The Trump administration has finalised a new ban on the US for citizens of a particular country that is wider than the version Trump issued in his first term, according to two officials familiar with the issue.
The draft recommendations circulating within the enforcement division propose a “red” list of countries that could bar Trump from entering the United States, officials said they discussed sensitive internal deliberations on terms of anonymity.
One authorities said the proposed red list now consists primarily of countries with national restrictions based mainly on Trump's previous version of travel bans. Last time, these countries included Cuba, Iran, Libya, North Korea, Somalia, Sudan, Syria, Venezuela and Yemen.
The draft tentatively proposes adding Afghanistan to groups that are firmly banned from entering the United States, according to one official.
Sean Vandivar, head of a nonprofit that helps resettle Afghans who worked with the US military during the war, said he learned from officials that Afghan citizens would be subject to a complete travel ban.
On Wednesday morning, the group issued an emergency statement entitled “No travel to Afghanistan.” This prompted me to get a valid visa currently outside the US and to come back soon. Later on Wednesday, Reuters also reported that Afghanistan was recommended for a complete travel ban.
The recommendations include the “Orange” group, the “Orange” group, which reduces access but is not completely prohibited. For example, only certain types of visas may be issued. This can reduce the length of the visa, like relatively wealthy people traveling for business, rather than immigrants or tourists. Applicants must undergo in-person interviews.
Vandiver said officials told him that Pakistan would end up in this or a more strict “red” class.
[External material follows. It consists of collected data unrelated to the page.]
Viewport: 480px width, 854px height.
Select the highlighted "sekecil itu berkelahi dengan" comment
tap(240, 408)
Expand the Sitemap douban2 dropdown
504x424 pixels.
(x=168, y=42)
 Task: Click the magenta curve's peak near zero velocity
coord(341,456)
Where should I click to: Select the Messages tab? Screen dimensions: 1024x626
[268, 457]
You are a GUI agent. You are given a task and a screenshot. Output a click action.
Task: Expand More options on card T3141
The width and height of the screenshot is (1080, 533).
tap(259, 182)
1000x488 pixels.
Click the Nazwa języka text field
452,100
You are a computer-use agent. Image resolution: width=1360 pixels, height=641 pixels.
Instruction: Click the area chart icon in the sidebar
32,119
Countries in the third or “yellow” category will be given 60 days to change perceived defects or added to one of the other two lists, officials said.
These issues include sharing with the US about incoming travelers, inadequate security practices to issue passports, or selling citizenship to people in prohibitive countries, as a loophole within the restrictions.
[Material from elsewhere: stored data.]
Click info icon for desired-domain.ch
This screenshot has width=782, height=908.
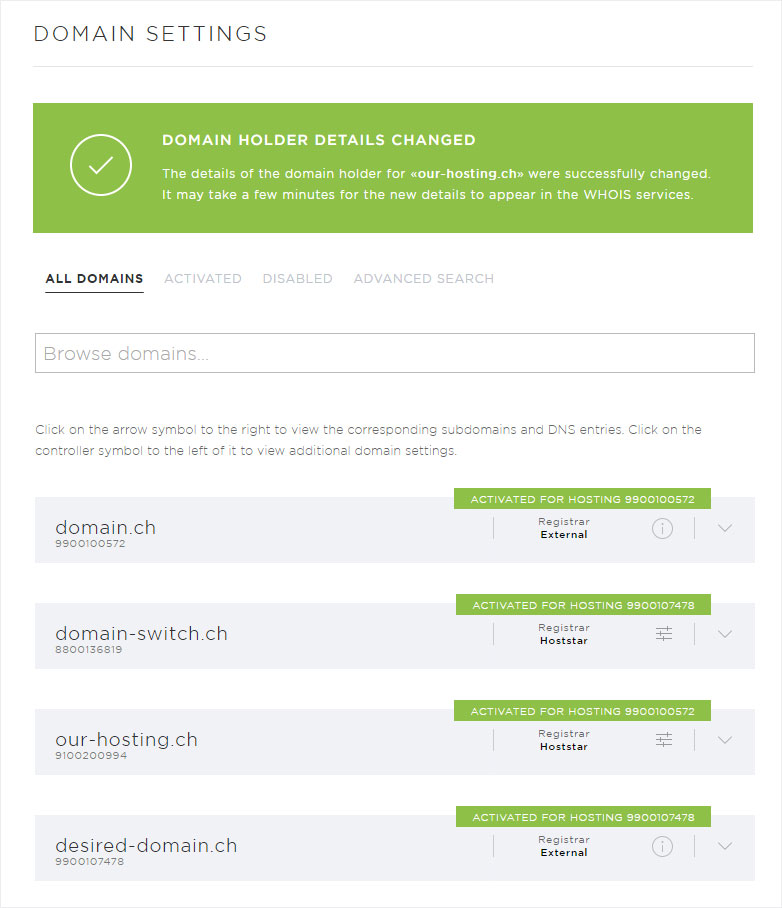click(662, 846)
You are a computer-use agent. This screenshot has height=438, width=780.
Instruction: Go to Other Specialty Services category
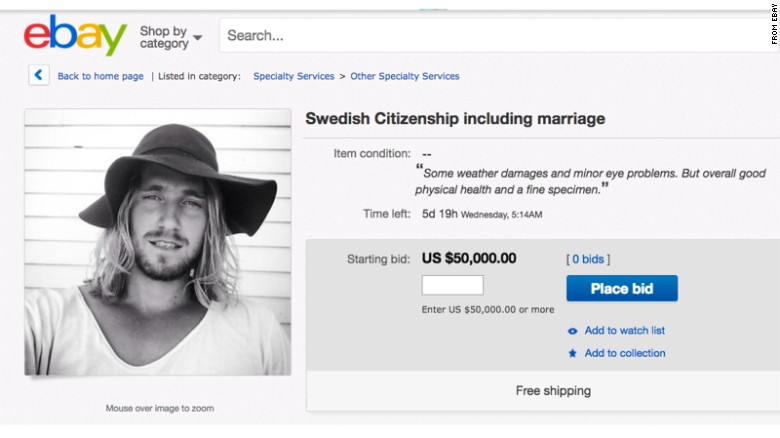[x=405, y=76]
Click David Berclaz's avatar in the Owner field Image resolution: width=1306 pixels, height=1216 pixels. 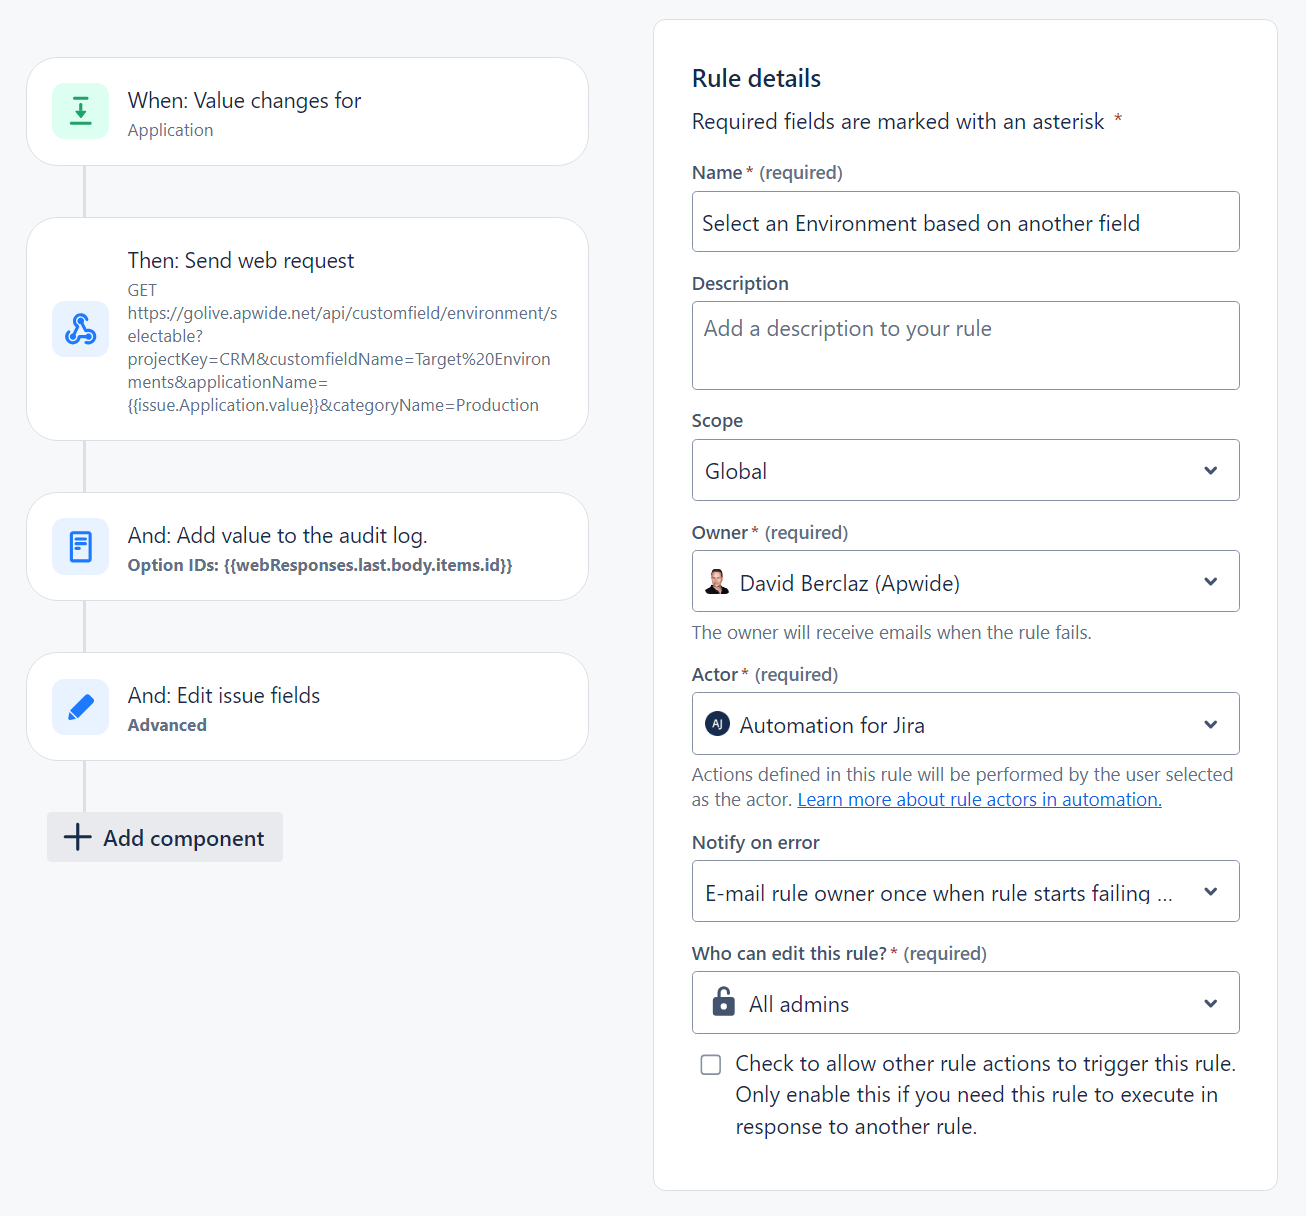click(717, 582)
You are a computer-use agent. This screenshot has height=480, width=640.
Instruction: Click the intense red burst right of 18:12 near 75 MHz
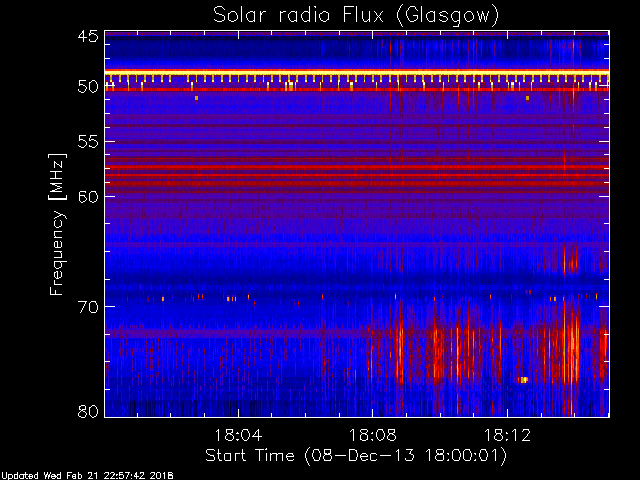coord(571,347)
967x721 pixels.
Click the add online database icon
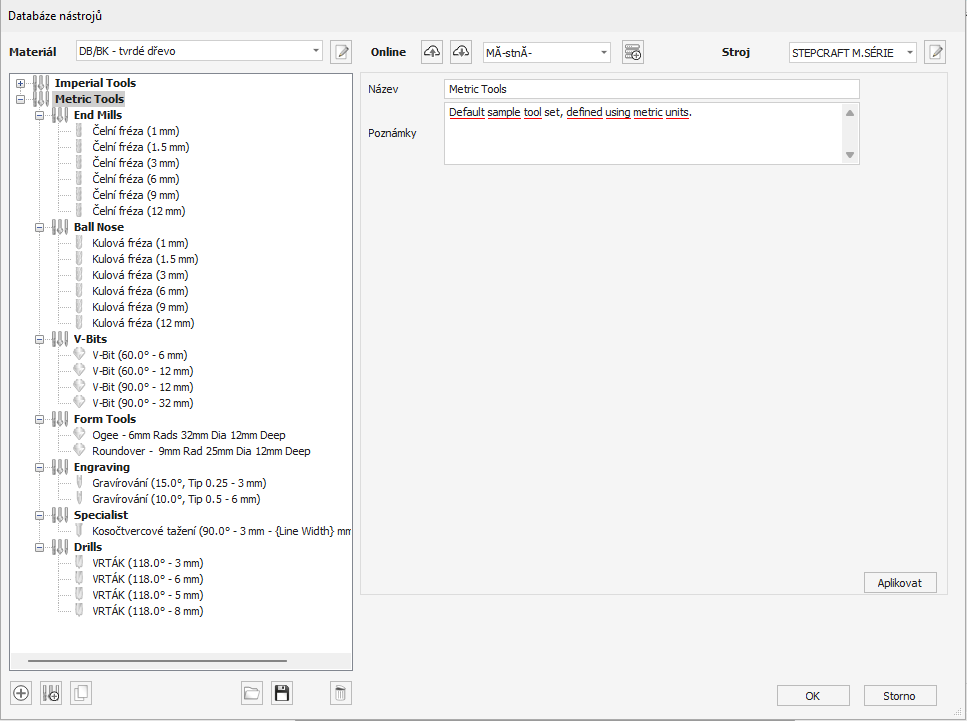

It is not clear whether people with existing visas will be exempt from the ban or whether those visas will be cancelled. Many Afghans are approved as US resettlement under special visas granted to those who supported the US during the war. It is also not clear whether green card holders with approved permanent residency will be affected.
Around 200,000 Afghans in their home country, half of Pakistan and 51,000 people outside are in the official pipeline that comes to the US.
“This is the most vetted population ever,” he said in an interview Thursday. “It's strange how much these people go through.”
He added that many of the war veterans in Afghanistan who voted for Trump were angry as the possible travel ban was spreading. “They say, 'This isn't what I voted for,'” he said. “This deal was about having to bring wartime allies home, and they're just betraying these people.”
In one of the many executive orders he issued on his inauguration day, Trump ordered the State Department to identify the country.
Trump completed the White House report to the State Department for 60 days on such a list. This means that the deadline will be in about two weeks. He directed the offices of the Judiciary and Homeland Security Department and the Director of National Intelligence to work with the Project's State Department.
In a statement, a State Department news agency said it had followed Trump's executive order and “promised to protect our country and its citizens by maintaining the highest standards of national security and public safety through the visa process,” but it also declined to comment specifically on the internal deliberations.
The State Department's Consular Office was assigned to take the lead in coming up with the first draft, according to those familiar with the issue, but the list of each of the three categories is still in fluidity.
In addition to security specialists from other departments and intelligence reporting agencies, the Department of State's Regional Bureau and US Embassies around the world review drafts. They provide comments on whether defects identified in a particular country are accurate. Or we provide comments on whether there is a policy debate to reconsider some to avoid risking disruptions in cooperation with other priorities.
Trump's policy of adamantly banning citizens from entering certain countries dates back to his campaign call in December 2015 for “a complete and complete closure of Muslims entering the United States until our representatives can understand what is going on.”
After taking office in January 2017, Trump published what became the first series of a series of bans. They initially focused on a large group of Muslim countries, but also other low-income and non-white countries, including later Africa.
The first travel ban caused confusion as Trump issued it without warning. Some people learned that they were only banned from entering the country after they arrived in the United States. Major protests have been held at the airport against the new administration.
The court blocked the government from enforcing the first two versions, but the Supreme Court ultimately allowed the rewritten ban to take effect.
When Joseph R. Biden Jr. became president in January 2021, he retracted Trump's travel ban as one of his first acts and returned to a system of individual reviews for the people of those countries.
Biden's declaration labeled the travel ban as “just wrong,” calling it a “stain of our people's conscience,” and “welcome people of all faiths and contradicts our long history of no faith at all.” The action “defines our national security” by putting “a global network of alliances and partnerships” at risk.
In an executive order in January, in the recovery and expansion of the travel ban, Trump said he was acting to protect American citizens from aliens who intend to exploit immigration laws for malicious purposes, terrorist attacks, threatening national security, support ideologies of hate, or otherwise exploiting immigration laws for malicious purposes.